EXERCISE INPUTS section start

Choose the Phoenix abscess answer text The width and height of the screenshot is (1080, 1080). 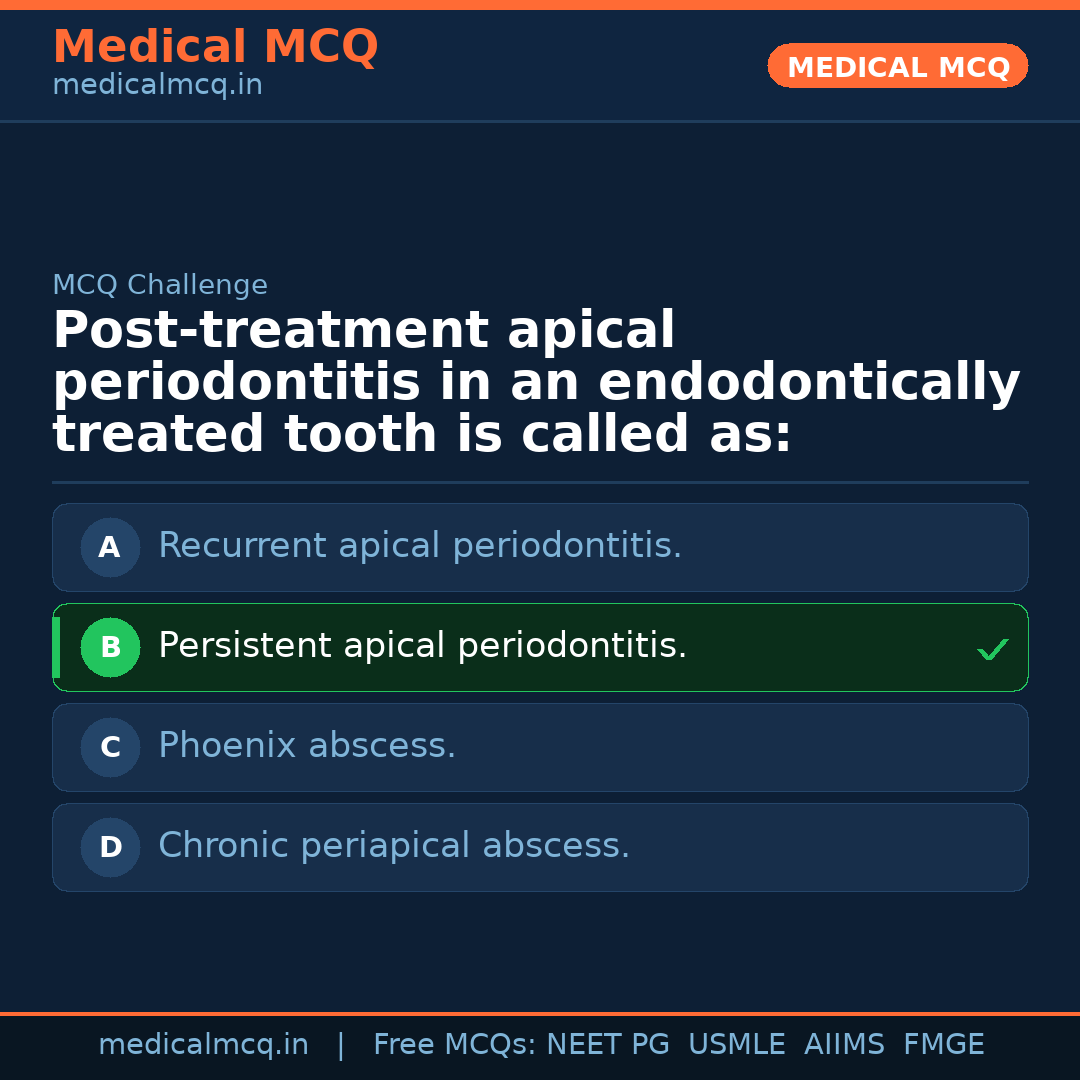pyautogui.click(x=307, y=746)
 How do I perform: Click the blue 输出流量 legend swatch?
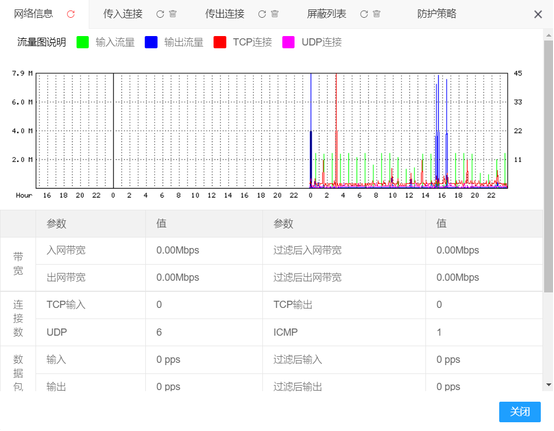pyautogui.click(x=151, y=42)
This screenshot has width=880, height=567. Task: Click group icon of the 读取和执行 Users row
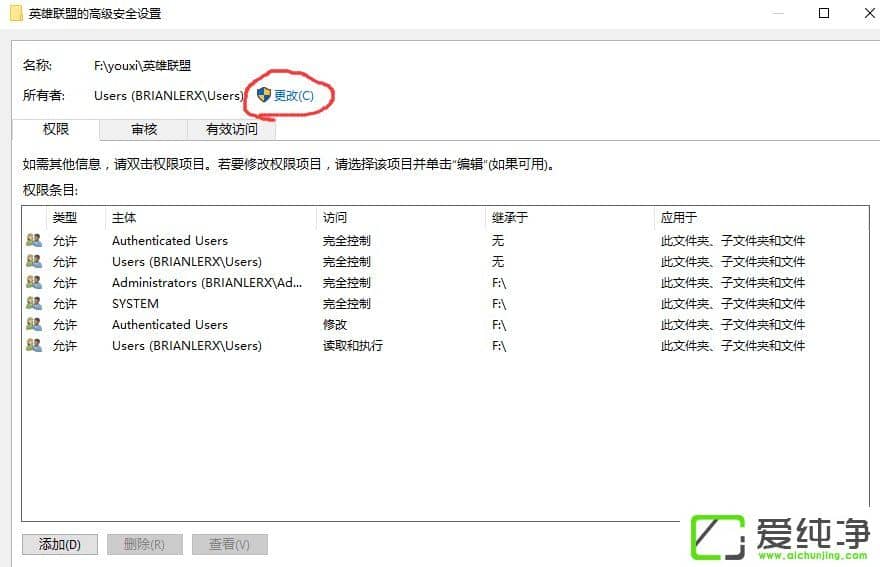tap(34, 345)
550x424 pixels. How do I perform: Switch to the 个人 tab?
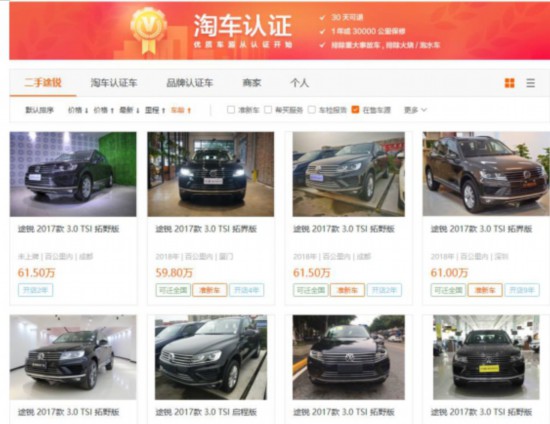coord(299,83)
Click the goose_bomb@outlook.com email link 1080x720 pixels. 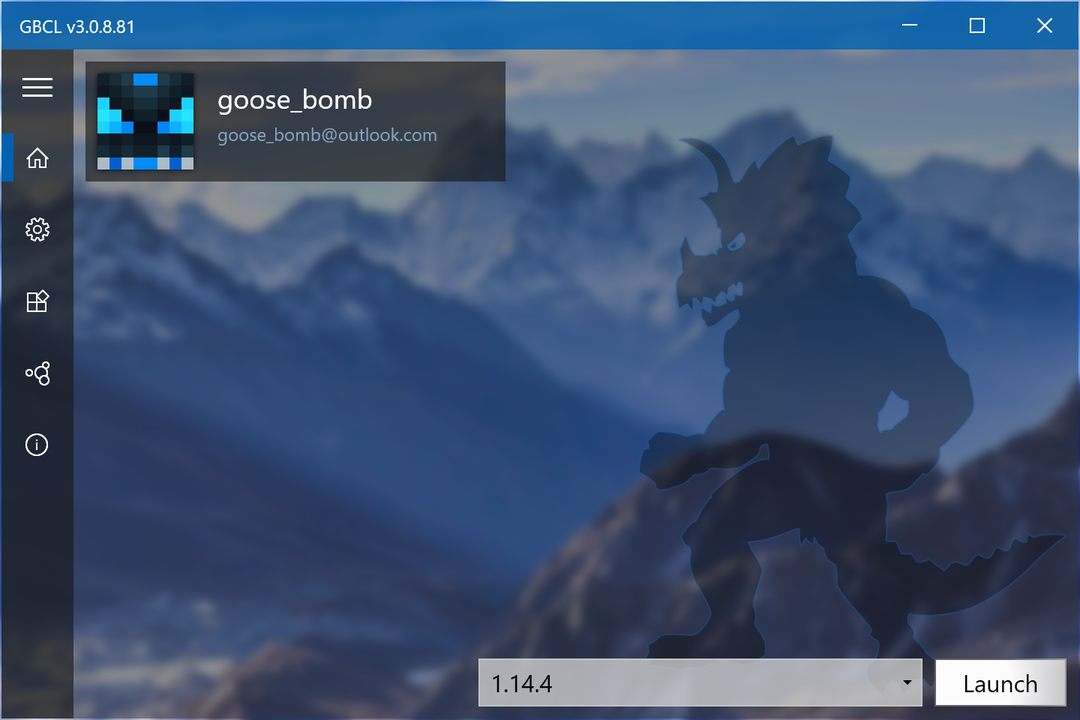point(327,135)
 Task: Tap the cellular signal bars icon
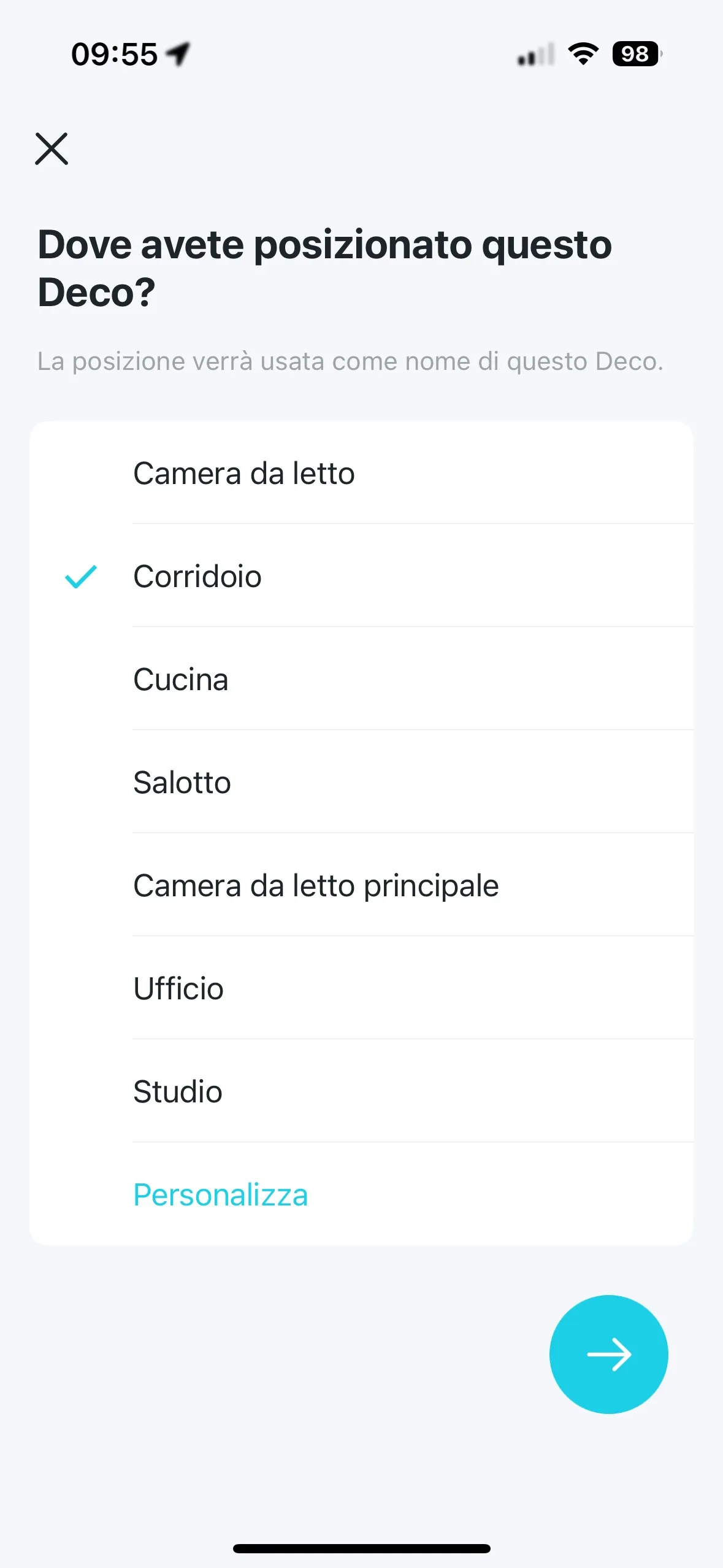point(535,55)
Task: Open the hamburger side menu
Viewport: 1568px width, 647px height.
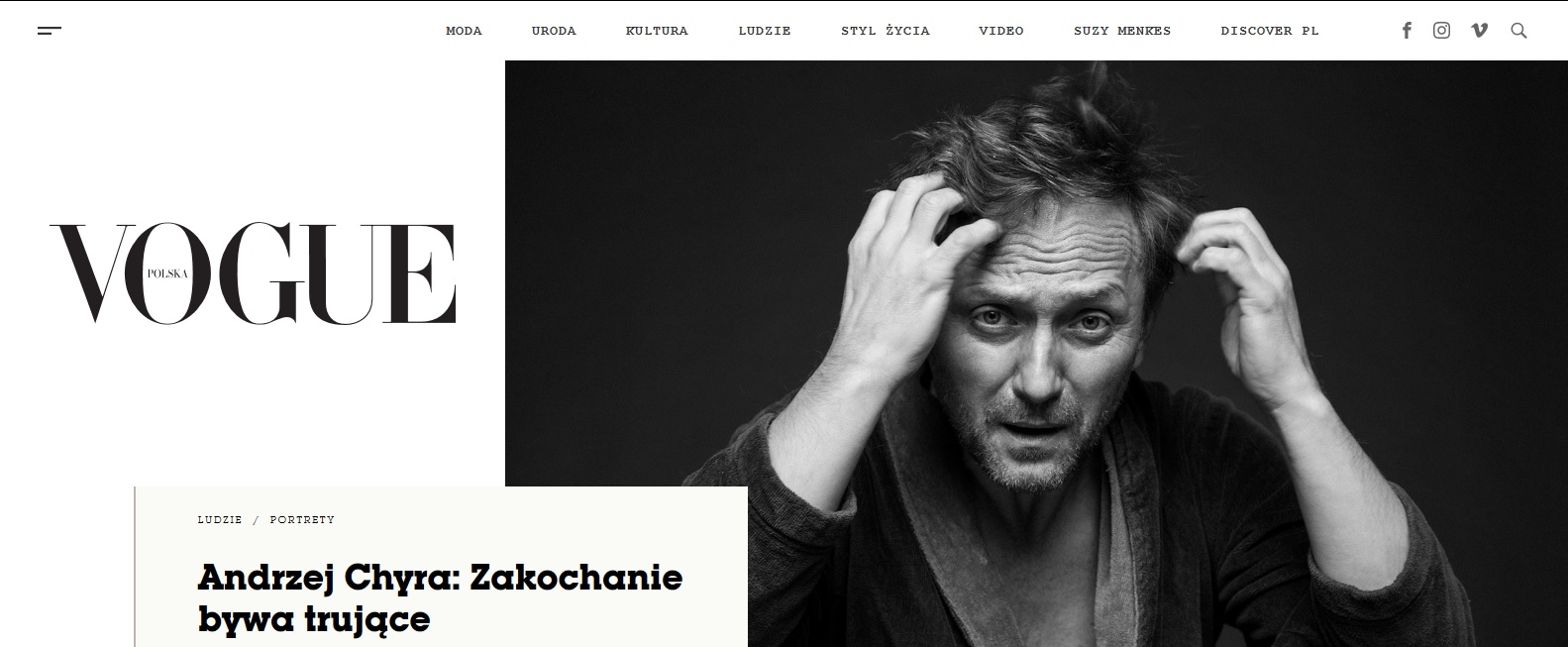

EXERCISE INPUTS section end

_WHAT YOU ARE ASKED TO DO_
Extract, word for word, each line from the one that contains "Task: Open the hamburger side menu" through the final line of the data above. Leave the pictures out.

_EXERCISE RESULT_
Task: Open the hamburger side menu
Viewport: 1568px width, 647px height.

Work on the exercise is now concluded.